→ Work required: Would you return exactly the lines from the top of the data below through the one containing "642x823 pixels.", leaving out the pictures?
Material supplied section start
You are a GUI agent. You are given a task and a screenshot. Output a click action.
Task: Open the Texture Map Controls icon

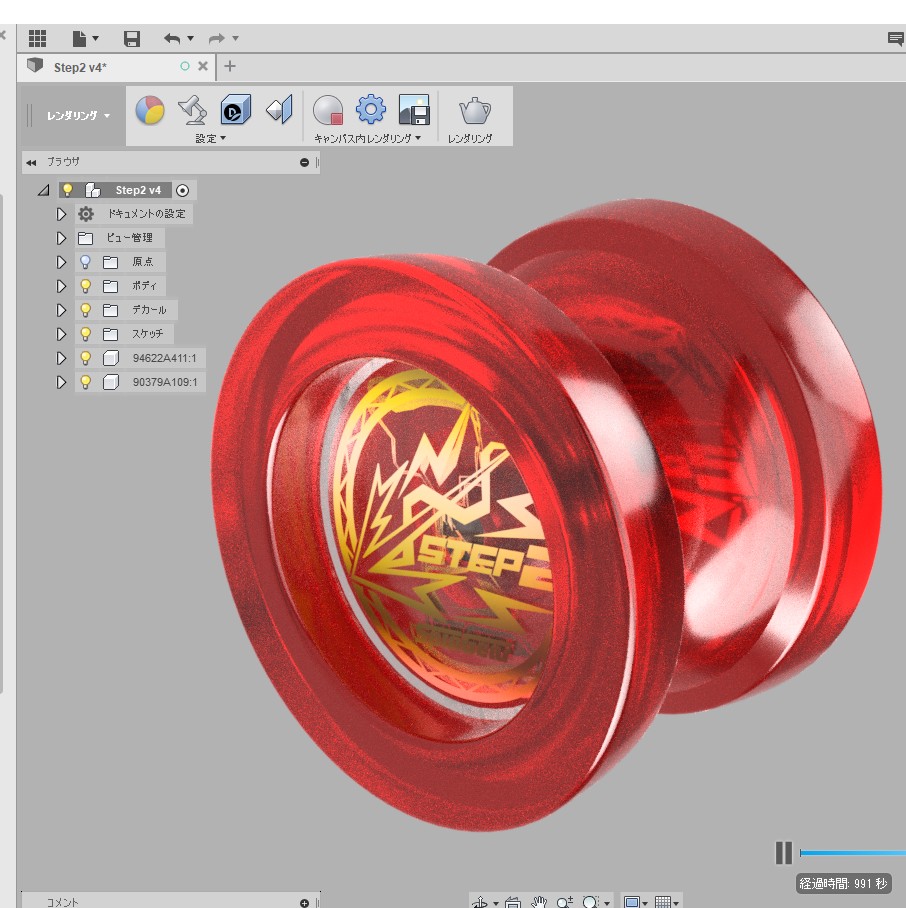click(279, 109)
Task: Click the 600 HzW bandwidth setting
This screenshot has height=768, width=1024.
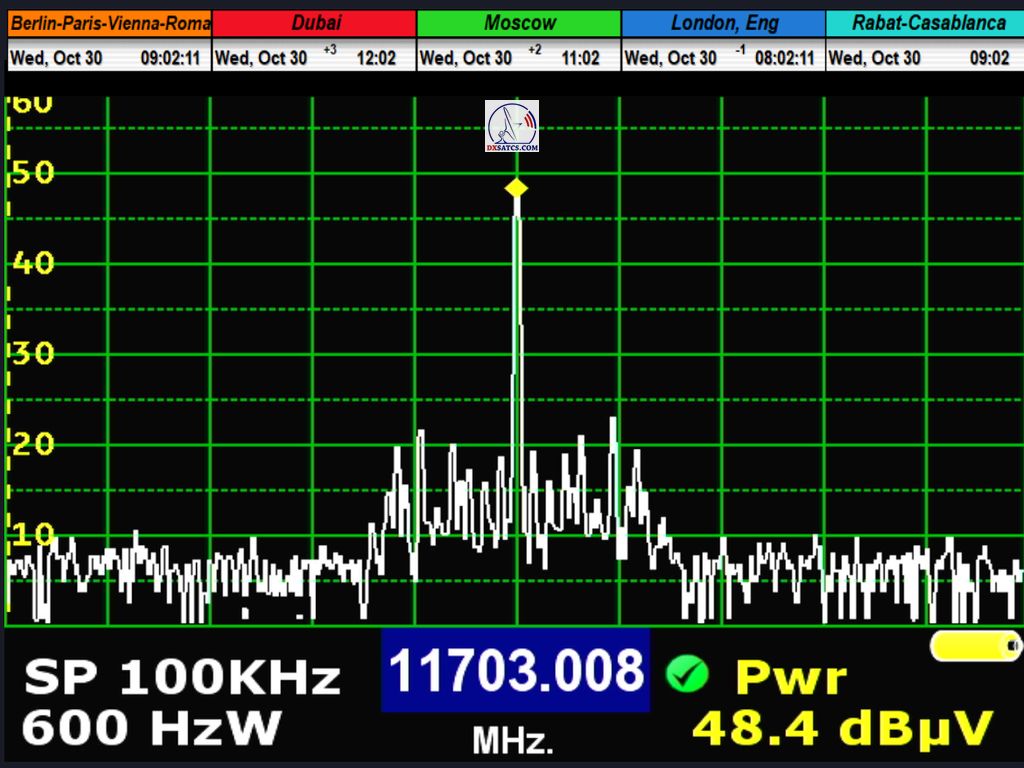Action: pyautogui.click(x=151, y=728)
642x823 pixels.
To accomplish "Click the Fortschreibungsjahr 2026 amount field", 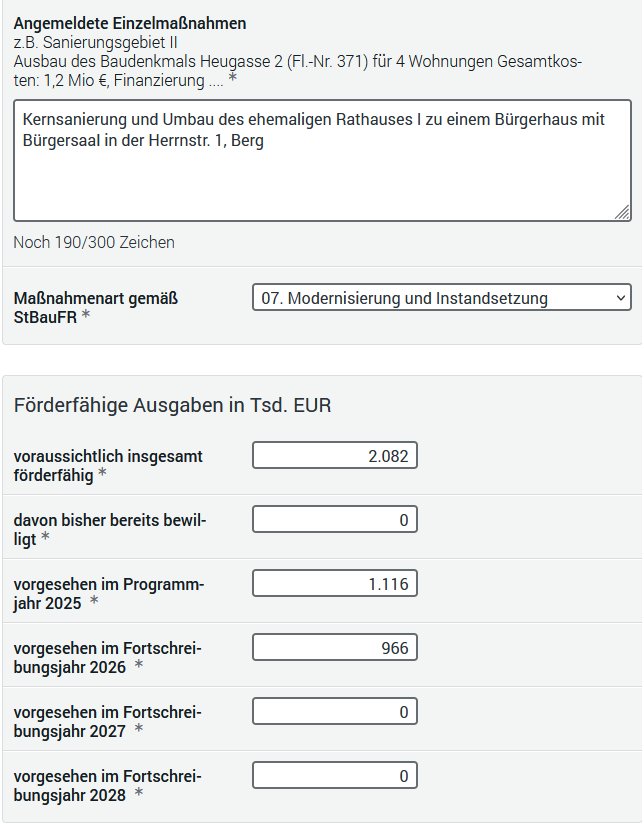I will (x=335, y=647).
Material supplied section end
→ Solution to this problem:
You are a GUI agent. You are given a task and a screenshot. Output a click action.
Task: Open the Texture Map Controls icon

click(279, 109)
Task: Click the 600 HzW bandwidth setting
This screenshot has height=768, width=1024.
Action: pyautogui.click(x=151, y=728)
642x823 pixels.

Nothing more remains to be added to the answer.